Short exercise: Reproduce each of the following items word for word, with no changes.

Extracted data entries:
<<<<

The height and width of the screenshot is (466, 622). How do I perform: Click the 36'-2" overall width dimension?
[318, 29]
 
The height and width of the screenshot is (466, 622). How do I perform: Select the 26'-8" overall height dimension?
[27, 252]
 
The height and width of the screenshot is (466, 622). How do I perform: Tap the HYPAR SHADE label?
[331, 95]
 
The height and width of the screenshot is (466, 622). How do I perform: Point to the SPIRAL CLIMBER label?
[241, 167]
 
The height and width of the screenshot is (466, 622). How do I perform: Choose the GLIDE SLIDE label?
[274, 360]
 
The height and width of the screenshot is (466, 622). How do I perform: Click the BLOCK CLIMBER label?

>>>>

Output for this task:
The height and width of the screenshot is (466, 622). How do I perform: Click the 36'-2" overall width dimension?
[318, 29]
 
The height and width of the screenshot is (466, 622). How do I perform: Select the 26'-8" overall height dimension?
[27, 252]
 
The height and width of the screenshot is (466, 622). How do I perform: Tap the HYPAR SHADE label?
[331, 95]
 
The height and width of the screenshot is (466, 622). How do I perform: Point to the SPIRAL CLIMBER label?
[241, 167]
 
The height and width of the screenshot is (466, 622). How do I perform: Choose the GLIDE SLIDE label?
[274, 360]
 
The height and width of the screenshot is (466, 622). How do I perform: Click the BLOCK CLIMBER label?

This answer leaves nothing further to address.